_Поставленная задача A_
К какой строчке из «Стансов к Элизе» придрался Красовский, согласно статье о цензуре?

_Фрагмент документа_
Общество

Щекотливая ответственность

Цензоры не любят, когда сказано слишком сильно. Они любят, когда сказано слишком слабо. Так спокойнее
Алексей СЕМЁНОВ Алексей СЕМЁНОВ 28 августа 2019, 11:20

В России было много известных цензоров. Некоторые правили государством в качестве императоров. Но и без них список цензоров впечатляет: Фёдор Тютчев, Иван Гончаров, Иван Крылов, Константин Леонтьев, Аполлон Майков, Яков Полонский, Сергей Аксаков, Михаил Лонгинов, Василий Лазаревский, Сергей Глинка, Владимир Измайлов, Владимир Бекетов… Не все они были так скандальны, как Александр Красовский, но свой вклад в историю российской цензуры внесли.

«Слишком сильно сказано…»

О Красовском мы знаем, в том числе, благодаря Пушкину, написавшему: «Бируков и Красовский не в терпеж глупы, своенравны и притеснительны». Тот же Красовский запретил статью «О вредности грибов», потому что «грибы – пища православных», а подрывать истинную веру он не позволит.

Но не все цензоры были глупы. Более того, когда царская цензура вымарывала «царствуй лёжа на боку» или «сказка ложь, да в ней намёк, добрым молодцам урок», то в этом просматривалась даже какая-то логика. Намёки – вещь скользкая… На кого это автор намекает? Неужто на самого… Страшно подумать, а не только произнести.

Самая знаменитая правка Красовского касалась поэмы Валериана Олина (сына тобольского вице-губернатора). В невинной поэме Олина «Стансы к Элизе» суровый цензор придрался к строчке «улыбку уст твоих небесную ловить...» К счастью, мы знаем, что же так смутило Красовского. Его комментарий до нас дошёл: «Слишком сильно сказано: женщина не достойна того, чтобы улыбку её называть небесною…»

Цензоры не любят, когда сказано слишком сильно. Они любят, когда сказано слишком слабо. Так спокойнее.

Цензура зависит не только от каких-то политических убеждений. Часто она основана на ханжестве и на специфическом понимании цензора о недозволенном. Обычно это связано с религиозными воззрениями, воспитанием, страхами, комплексами и личными предпочтениями.

«Государственным людям» хочется оградить неразумных читателей или слушателей от вредоносного влияния. Себя цензоры видят пастырями, а публику – стадом. Профессиональные и самозваные цензоры умеют читать между строк. Фактически, словно фокусники, они читают мысли авторов. Угадывают реакцию публики. Многие борются не столько с мыслями, сколько с чувствами. Так было в ХIХ веке.

В XXI веке тоже находятся люди,  мечтающие о тотальной цензуре. Небезызвестный председатель Патриаршей комиссии по вопросам семьи, защиты материнства и детства митрофорный протоиерей Дмитрий Смирнов в феврале 2019 года посетовал на то, что российская эстрада «воспевает только влюблённость» и популярно объяснил, в чём же тяжкий грех «пропаганды влюблённости»: «Это всё надо изъять как пропаганду курева, наркотиков. Влюблённость - это состояние наркотического опьянения» (В РПЦ призвали запретить пропаганду влюблённости на эстраде // Радиостанция «Говорит Москва»,  14 февраля 2019 года).

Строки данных
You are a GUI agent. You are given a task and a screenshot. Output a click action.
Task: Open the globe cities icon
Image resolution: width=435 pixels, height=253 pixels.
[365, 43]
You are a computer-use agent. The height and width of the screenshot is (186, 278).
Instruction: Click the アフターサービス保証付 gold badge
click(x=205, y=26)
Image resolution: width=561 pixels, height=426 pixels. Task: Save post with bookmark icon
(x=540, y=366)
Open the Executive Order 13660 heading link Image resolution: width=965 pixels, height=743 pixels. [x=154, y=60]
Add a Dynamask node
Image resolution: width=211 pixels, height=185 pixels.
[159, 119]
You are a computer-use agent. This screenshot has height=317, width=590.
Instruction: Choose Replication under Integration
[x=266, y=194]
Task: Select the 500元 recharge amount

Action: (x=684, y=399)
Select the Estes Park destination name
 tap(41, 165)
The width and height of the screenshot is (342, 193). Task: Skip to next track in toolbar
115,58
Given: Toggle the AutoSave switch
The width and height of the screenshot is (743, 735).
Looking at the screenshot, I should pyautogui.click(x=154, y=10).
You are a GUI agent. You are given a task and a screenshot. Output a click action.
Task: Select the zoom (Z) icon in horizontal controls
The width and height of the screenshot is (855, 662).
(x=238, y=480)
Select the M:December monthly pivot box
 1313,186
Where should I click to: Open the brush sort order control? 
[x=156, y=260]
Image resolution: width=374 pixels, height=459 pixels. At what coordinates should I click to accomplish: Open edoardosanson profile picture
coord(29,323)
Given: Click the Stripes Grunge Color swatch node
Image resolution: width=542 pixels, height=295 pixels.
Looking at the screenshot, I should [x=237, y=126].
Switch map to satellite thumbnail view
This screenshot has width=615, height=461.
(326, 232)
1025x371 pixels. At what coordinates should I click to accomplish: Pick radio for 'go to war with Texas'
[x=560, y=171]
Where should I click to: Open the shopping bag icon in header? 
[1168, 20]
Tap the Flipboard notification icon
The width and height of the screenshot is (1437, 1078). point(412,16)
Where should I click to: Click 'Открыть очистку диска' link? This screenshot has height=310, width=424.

_Поставленная задача B_
Отредактируйте записи от строки с «Select the Estes Park destination name» до конца записей, заменив «Image resolution» на «Screen size» и не меняя ничего больше. Выведите только этот фрагмент записей.

_Готовый ответ A_
К строчке «улыбку уст твоих небесную ловить...».

_Готовый ответ B_
Select the Estes Park destination name
 tap(41, 165)
The width and height of the screenshot is (342, 193). Task: Skip to next track in toolbar
115,58
Given: Toggle the AutoSave switch
The width and height of the screenshot is (743, 735).
Looking at the screenshot, I should pyautogui.click(x=154, y=10).
You are a GUI agent. You are given a task and a screenshot. Output a click action.
Task: Select the zoom (Z) icon in horizontal controls
The width and height of the screenshot is (855, 662).
(x=238, y=480)
Select the M:December monthly pivot box
 1313,186
Where should I click to: Open the brush sort order control? 
[x=156, y=260]
Screen size: width=374 pixels, height=459 pixels. At what coordinates should I click to accomplish: Open edoardosanson profile picture
coord(29,323)
Given: Click the Stripes Grunge Color swatch node
Screen size: width=542 pixels, height=295 pixels.
Looking at the screenshot, I should [x=237, y=126].
Switch map to satellite thumbnail view
This screenshot has width=615, height=461.
(326, 232)
1025x371 pixels. At what coordinates should I click to accomplish: Pick radio for 'go to war with Texas'
[x=560, y=171]
Where should I click to: Open the shopping bag icon in header? 
[1168, 20]
Tap the Flipboard notification icon
The width and height of the screenshot is (1437, 1078). point(412,16)
Where should I click to: Click 'Открыть очистку диска' link? This screenshot has height=310, width=424.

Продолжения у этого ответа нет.